Introducing DeepSeek Chat: China’s Newest Contender in the AI Arena with a 67B Model

Introducing DeepSeek Chat: China's Newest Contender in the AI Arena with a 67B Model

Join our daily and weekly newsletters for the latest updates and exclusive content on industry-leading AI coverage. Learn More.

As ChatGPT celebrates its first anniversary this week, the Chinese startup DeepSeek AI is stepping up to challenge its dominance with their own conversational AI, DeepSeek Chat.

This new AI assistant, launched as part of an alpha test, uses the DeepSeek LLMs with 7B and 67B parameters. These models, trained on a dataset of 2 trillion tokens in both English and Chinese, have reportedly shown strong performance in various evaluations, including coding and mathematics, sometimes even surpassing Meta’s well-known Llama 2-70B.

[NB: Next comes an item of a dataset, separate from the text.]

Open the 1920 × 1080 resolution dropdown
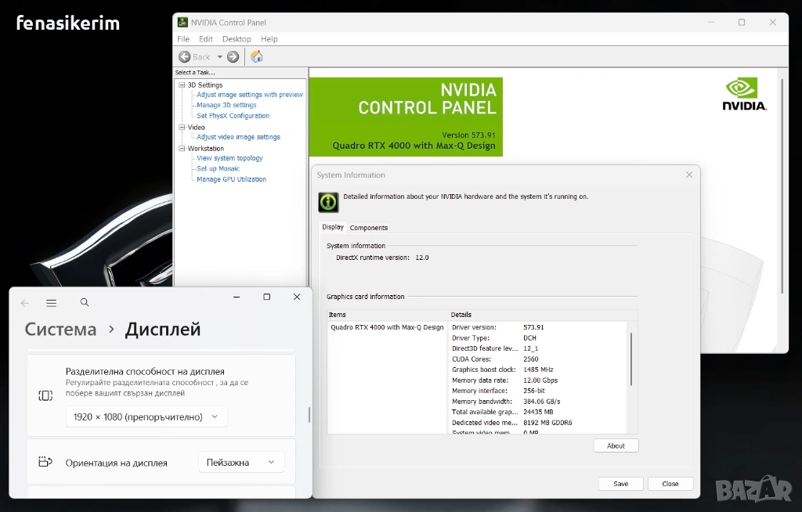This screenshot has width=802, height=512. [x=146, y=416]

This news introduces another Chinese competitor in the AI field, following recent launches from Qwen, 01.AI, and Baidu. DeepSeek has made these models available as open-source, both in base and instruction-tuned versions, to encourage further research among academic and commercial communities. The company, founded a few months ago with the goal of exploring AGI using curiosity, also permits commercial use under specific conditions.

What exactly is DeepSeek Chat and its LLMs?

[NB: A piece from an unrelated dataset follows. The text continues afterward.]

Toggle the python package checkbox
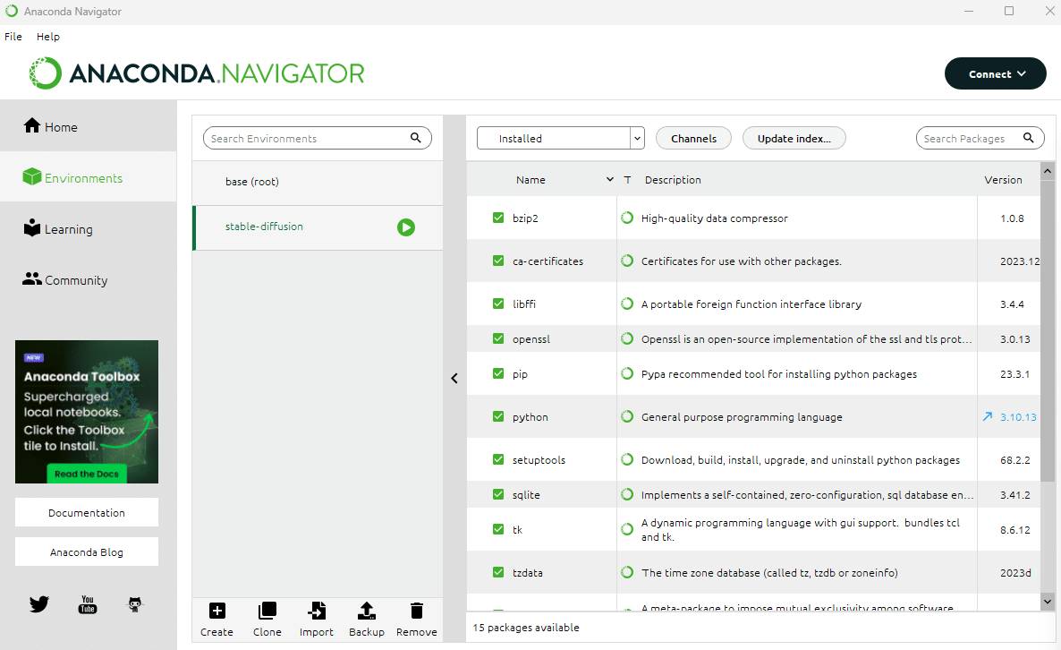 pyautogui.click(x=498, y=416)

DeepSeek Chat can be accessed through a web interface similar to ChatGPT, where users can sign in and interact with the model for various tasks. However, only the 67B version is available through this interface.

According to DeepSeek, both models utilize the same auto-regressive transformer decoder architecture as Llama, but they differ in their inference approach. The smaller model employs multi-head attention (MHA), processing several parallel attention mechanisms, while the larger model uses grouped-query attention (GQA) for its results.

For training, the 7B model used a batch size of 2304 and a learning rate of 4.2e-4, whereas the 67B model was trained with a batch size of 4608 and a learning rate of 3.2e-4. DeepSeek follows a multi-step learning rate schedule, starting with 2000 warmup steps, and then adjusting to 31.6% of the maximum at 1.6 trillion tokens, and 10% of the maximum at 1.8 trillion tokens.

In tests, the DeepSeek LLM 67B Base model demonstrated excellent general capabilities, often outperforming Llama2 70B Base in areas such as reasoning, coding, mathematics, and Chinese comprehension. The only benchmark where Llama performed slightly better was in a 5-shot trivia QA (79.5 vs 78.9).

The chat version of the model, which was further refined with additional instruction data, also performed exceptionally well on brand-new tests. For example, it scored 73.78 on the HumanEval pass@1 for coding, and 84.1 on the GSM8K 0-shot for mathematics, ranking just behind GPT-4 and Anthropic’s Claude 2.

Despite these impressive benchmarks, the DeepSeek model appears to have some censorship issues. A user on X highlighted that responses related to China were automatically redacted, with the content marked as “withdrawn” for security reasons. It is unclear if this censorship is also present in the base model.

Chinese LLMs may face significant challenges on the open internet. A user shared an experience of asking an innocuous question about modern China, only to see the response automatically censored.

This launch represents another significant advancement from China in the AI domain, broadening the range of model sizes available to various users. Recently, Baidu’s Ernie 4.0, 01.AI’s Yi 34B, and Qwen’s models ranging from 1.8B to 72B parameters have been introduced as well. Interestingly, some smaller models, like Yi 34B, have outperformed larger ones like Llama-2-70B and Falcon-180B, potentially allowing businesses to achieve efficiency by saving computational resources while maintaining effectiveness.

Additionally, Microsoft recently unveiled its Orca 2 models, which performed better than models five to ten times their size, including Llama-2Chat-70B.